- _PAGE TEXT_:
-*-

Tiziana‘s foralumab is designed to reduce inflammation by targeting CD3, a protein receptor found on immune T-cells. In animal models, the treatment suppressed the activity of inflammatory T-cell subsets, while enhancing the function of regulatory T-cells, which repress the inflammatory activity of other types of immune cells.

A Phase 1 clinical trial of foralumab in healthy individuals demonstrated the nasal spray to be well-tolerated and safe, while also showing promising immune-modulating effects.

Foralumab is now being studied in SPMS patients in two single-patient access programs at BWH. Patients are receiving a 50 microgram dose of the nasal spray into each nostril in three week cycles — three doses per week for two weeks, followed by a week of rest.

First patient did well

Data from the first SPMS patient, who was experiencing continuous disease worsening despite treatment with approved MS medications, indicated that the therapy was well-tolerated and led to improvements in validated measures of walking ability, cognition, and dexterity after six months.

These observed clinical benefits were accompanied by a suppression of microglial activation in the brain, as observed on PET scans. Microglia are the brain-resident immune cells whose activation is thought to contribute to inflammation in MS and other neurodegenerative diseases.

-*-

Saved entries:
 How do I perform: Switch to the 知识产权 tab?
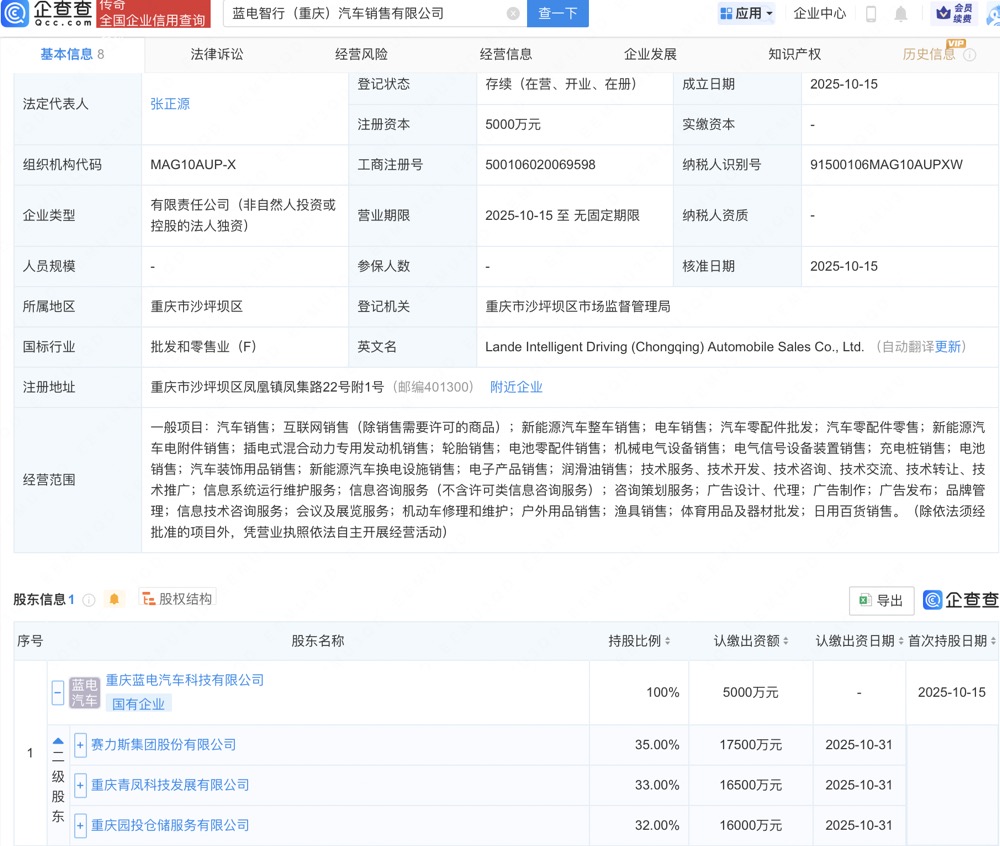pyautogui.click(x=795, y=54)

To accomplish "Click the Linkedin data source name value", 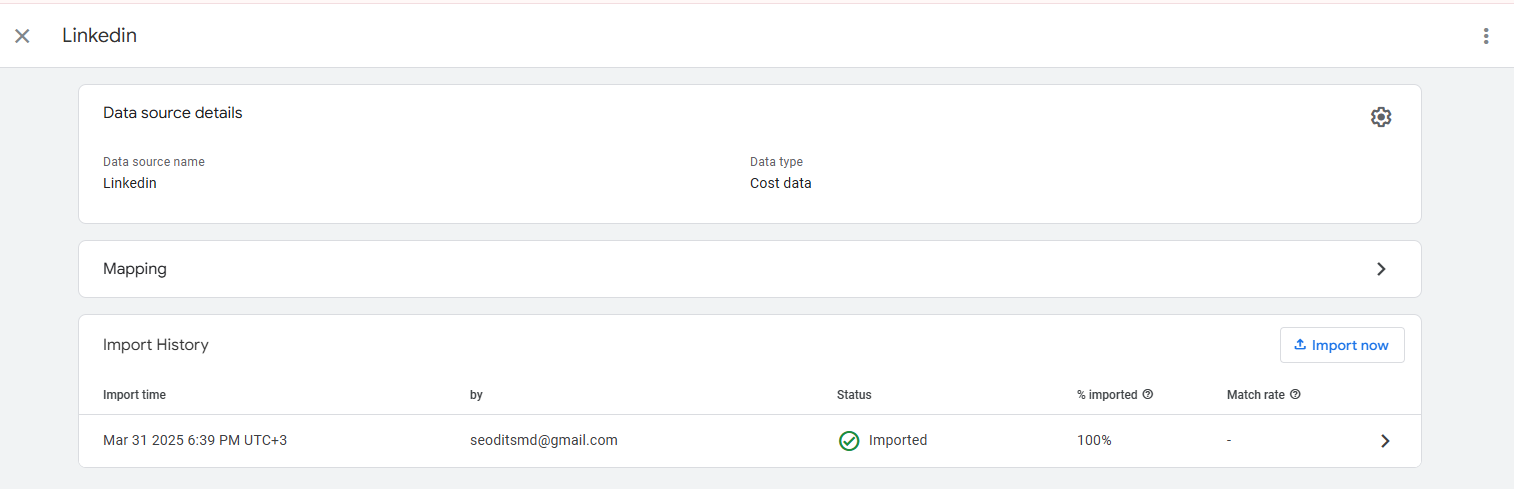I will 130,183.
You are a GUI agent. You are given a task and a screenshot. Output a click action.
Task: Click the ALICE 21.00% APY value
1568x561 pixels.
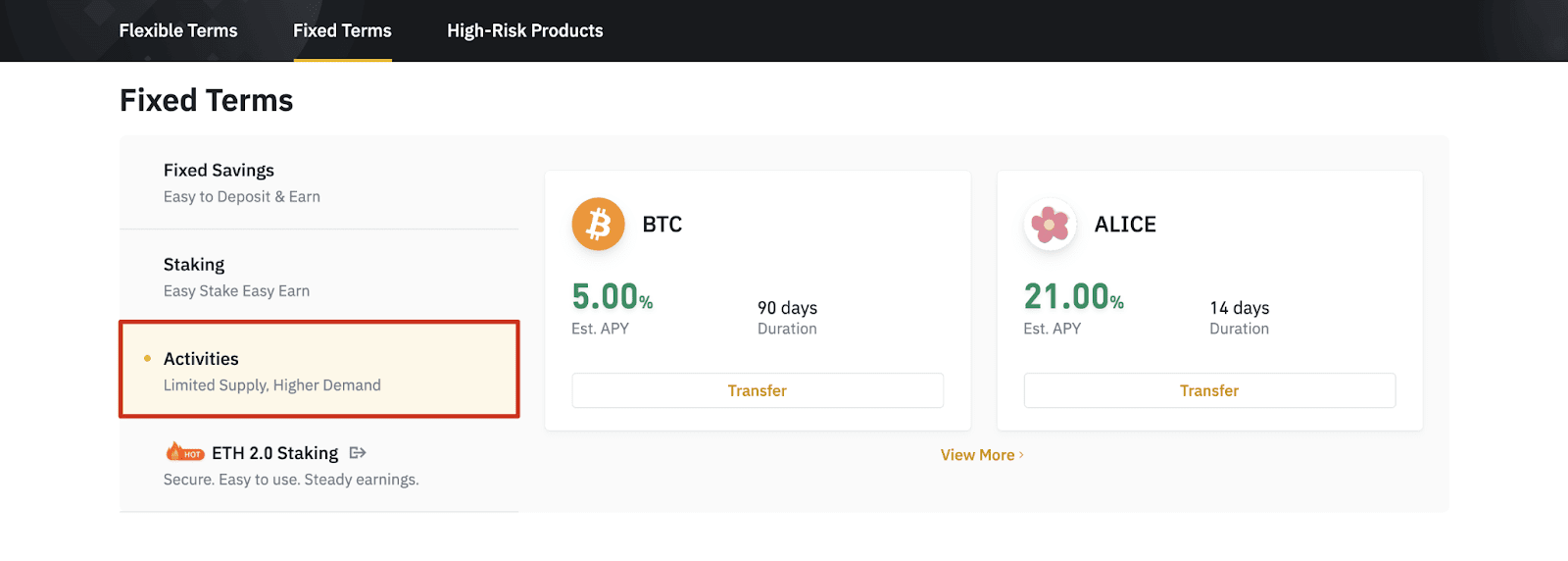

-*-

- _WHAT THIS EXERCISE ASKS_:
1 > In the foralumab text, what dose of the nasal spray do SPMS patients receive in each nostril?
2 > Output the foralumab text from "A Phase 1 clinical" to "after six months.".

- _TASK RESPONSES_:
1 > A 50 microgram dose.

2 >
A Phase 1 clinical trial of foralumab in healthy individuals demonstrated the nasal spray to be well-tolerated and safe, while also showing promising immune-modulating effects.

Foralumab is now being studied in SPMS patients in two single-patient access programs at BWH. Patients are receiving a 50 microgram dose of the nasal spray into each nostril in three week cycles — three doses per week for two weeks, followed by a week of rest.

First patient did well

Data from the first SPMS patient, who was experiencing continuous disease worsening despite treatment with approved MS medications, indicated that the therapy was well-tolerated and led to improvements in validated measures of walking ability, cognition, and dexterity after six months.